Your task:
Count the lines in the rows below that contain the string "height", with case mattering. How many are there? Reply with the number only.

+++ Data for this task

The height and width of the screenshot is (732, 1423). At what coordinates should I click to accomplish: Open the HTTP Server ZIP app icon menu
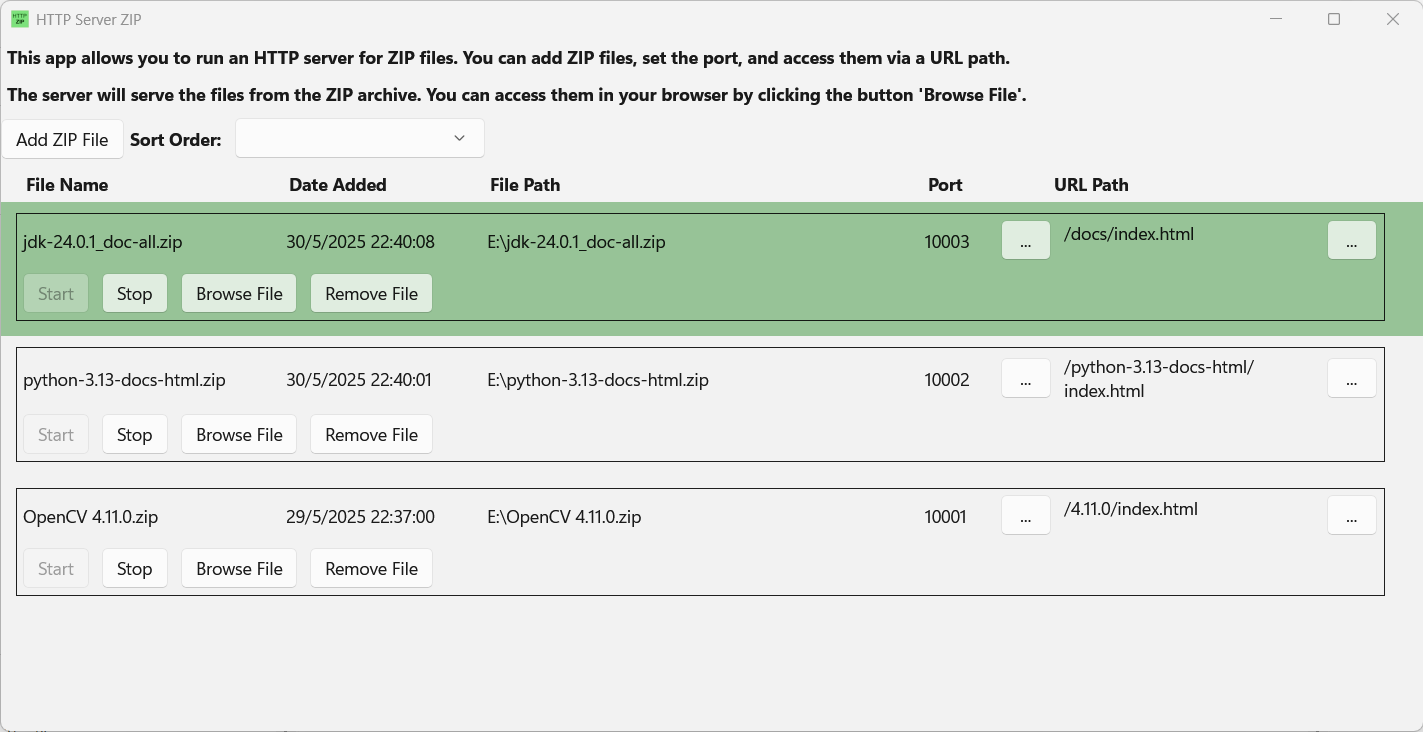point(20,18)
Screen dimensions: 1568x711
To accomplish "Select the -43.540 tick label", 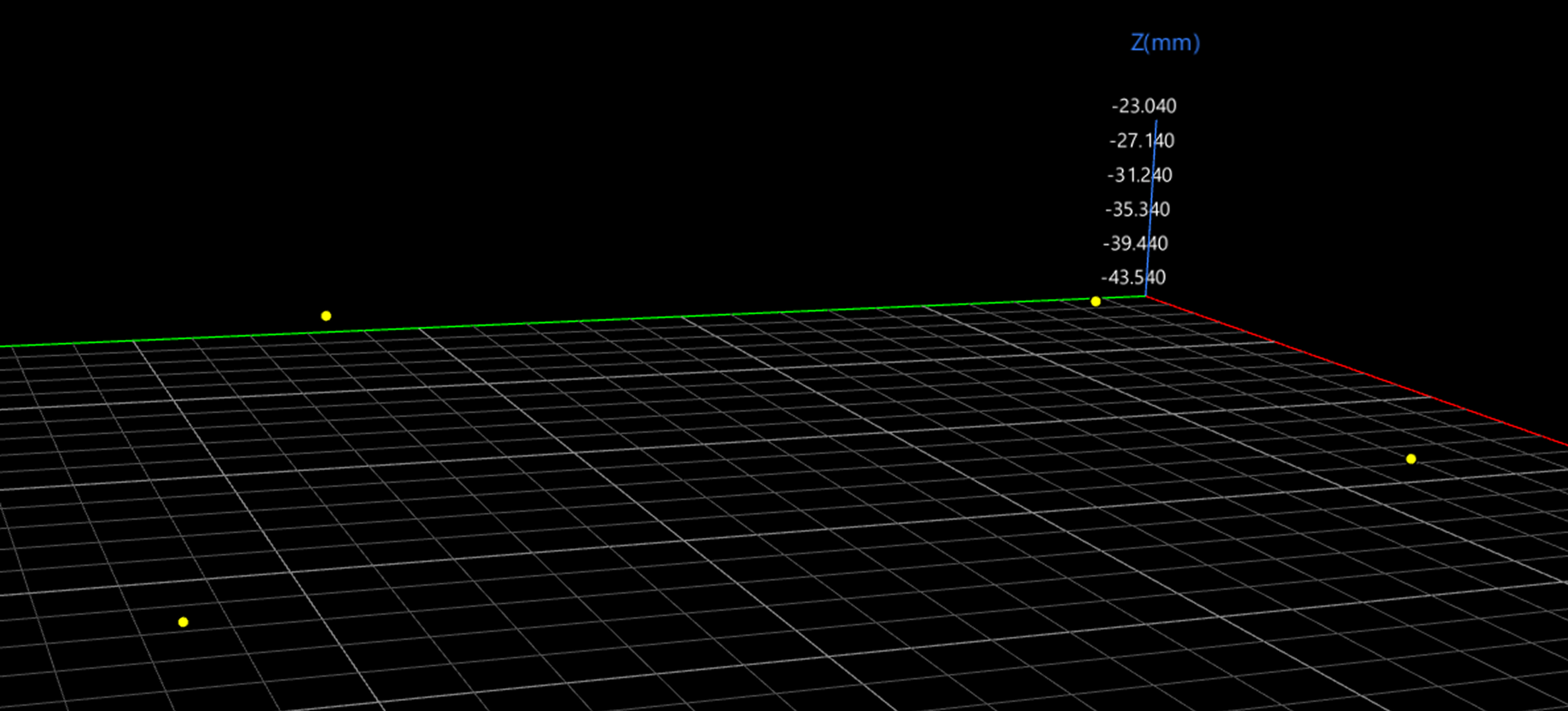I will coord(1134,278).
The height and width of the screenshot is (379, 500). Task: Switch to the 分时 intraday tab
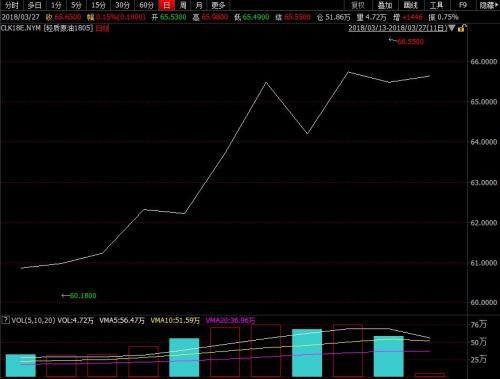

++++++

Expected answer:
2